Imagino que, por seus instintos, escolheriam ficar do lado de Trump, o que seria um desastre, não necessariamente para o que pode acontecer em seguida. Independentemente disso, seria um desastre para nossa já arranhada credibilidade, para nossa já desgastada imagem internacional.
Um bookmaker inglês recomendaria, talvez, apostar na Lei de Murphy. Segundo esse tipo de especulador, nunca, ninguém, em qualquer época, perdeu dinheiro apostando na estupidez humana.
Segundo Einstein, por outro lado, existem duas coisas infinitas: a expansão do universo e a estupidez humana, e ele não tinha certeza quanto à primeira...
Paulo Roberto de Almeida
O Irã é, sim, assunto para o Brasil
Mas para entender, e não isolar o país persa
Se sobrou alguma vida inteligente no governo Bolsonaro, Israel ofereceu a ele uma bela oportunidade para sair das alucinações e da consequente paralisia. Pedir que o Brasil entre no complicado jogo do contencioso iraniano, como revelado nesta quarta-feira (15) pela Folha, é a chance para a diplomacia brasileira estudar o que fazer a respeito.
Para deixar claro: não se trata de o Brasil se alinhar automaticamente a Estados Unidos e Israel na ofensiva contra o Irã. Trata-se, isto sim, de definir uma política para a região. Não pode haver melhor momento para tanto, se se considerar o potencial explosivo da presente crise.
O Crisis Group, especialista em analisar crises e propor soluções para elas, faz um bom resumo do momento: "Um choque não é inevitável, mas bem pode ocorrer --deliberadamente ou como produto de erro de cálculo".
As consequências desse choque seriam calamitosas para os países da região mas também para a economia internacional, dada a alta dependência do livre fluxo de petróleo pelo golfo Pérsico.
Tudo o que o Brasil não precisa neste momento em que está no fundo do poço(segundo Paulo Guedes) é um conflito que sacuda a economia global.
Logo, entender o Irã é uma questão vital. Em primeiro lugar, cabe separar as perspectivas de EUA e Israel nessa questão. Para Israel, trata-se, sim, de uma ameaça existencial. O Irã dos aiatolás já fez incontáveis declarações de que gostaria de tirar do mapa o Estado judeu. Portanto, Israel tem mesmo que tomar todas as cautelas.

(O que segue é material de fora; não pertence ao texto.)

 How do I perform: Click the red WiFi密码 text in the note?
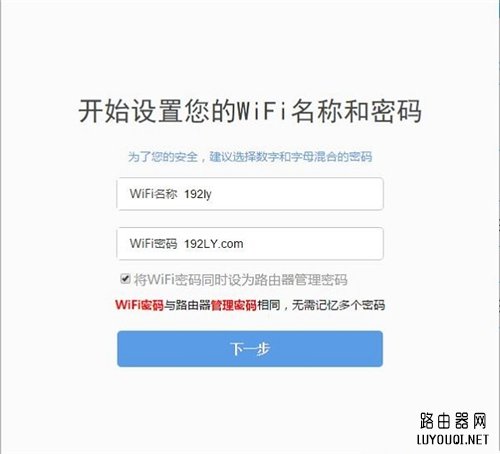coord(139,305)
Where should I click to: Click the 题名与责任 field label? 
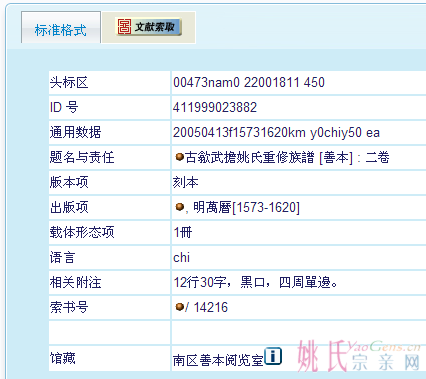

Já para os Estados Unidos, o Irã só é um problema no Iraque, mesmo assim porque a derrubada do governo de maioria sunita (de Saddam Hussein) levou a um país dominado pelos xiitas e, como tal, inevitavelmente sujeito à influência iraniana. É o que analisam, para Foreign Affairs, Steven Simon (Amherst College) e Jonathan Stevenson (Instituto Internacional de Estudos Estratégicos).

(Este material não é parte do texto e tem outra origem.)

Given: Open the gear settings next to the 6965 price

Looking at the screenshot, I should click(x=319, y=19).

Mais: há aparente contradição entre o presidente Donald Trump, em tese pró-negociações desde que levem a um acordo talhado para os interesses de Washington, e seus assessores belicosos, Mike Pompeo e John Bolton.

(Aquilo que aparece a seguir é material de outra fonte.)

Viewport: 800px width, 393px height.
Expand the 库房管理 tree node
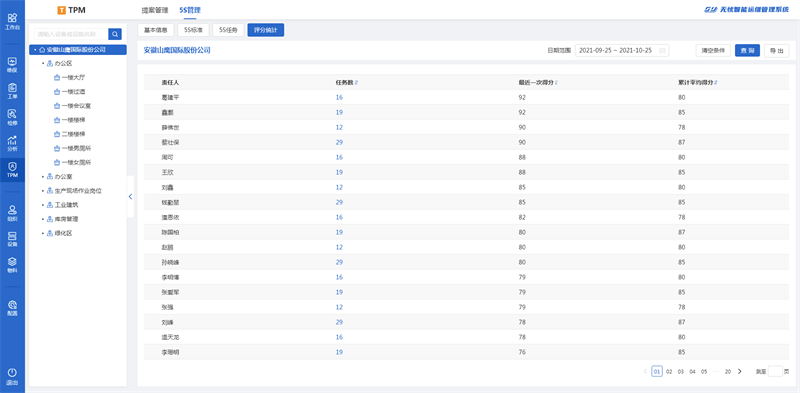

Sanam Vakil, pesquisador da Chatham House, excelente centro britânico, procurou 75 analistas e formuladores de políticas de dez países (incluídos Irã e Estados Unidos), em busca de entender o quadro do contencioso.
Relatou também para Foreign Affairs que "alguns entrevistados, incluindo americanos, expressaram preocupação com a possibilidade de que Bolton e Pompeo minem o sucesso de qualquer discussão com o Irã".
Sugestão para o Itamaraty, se está interessado em algo mais do que as idiotices de Olavo de Carvalho: recuperar essa consulta da Chatham House. Fornecerá subsídios excelentes para entender o Irã.
Não é nada simples: se há divergências na administração americana, existem também no Irã, entre o moderado presidente Hassan Rouhani e a linha dura, conforme expôs para o israelense Haaretz Ariane Tabatabai, especialista no país persa.
Resumo da ópera: o Brasil deve, sim, atender ao pedido de Israel, mas não para participar do cerco ao Irã e, menos ainda, para estimular um conflito. Estudar o Irã é a melhor maneira —talvez a única— de distender uma situação com tanto potencial desestabilizador.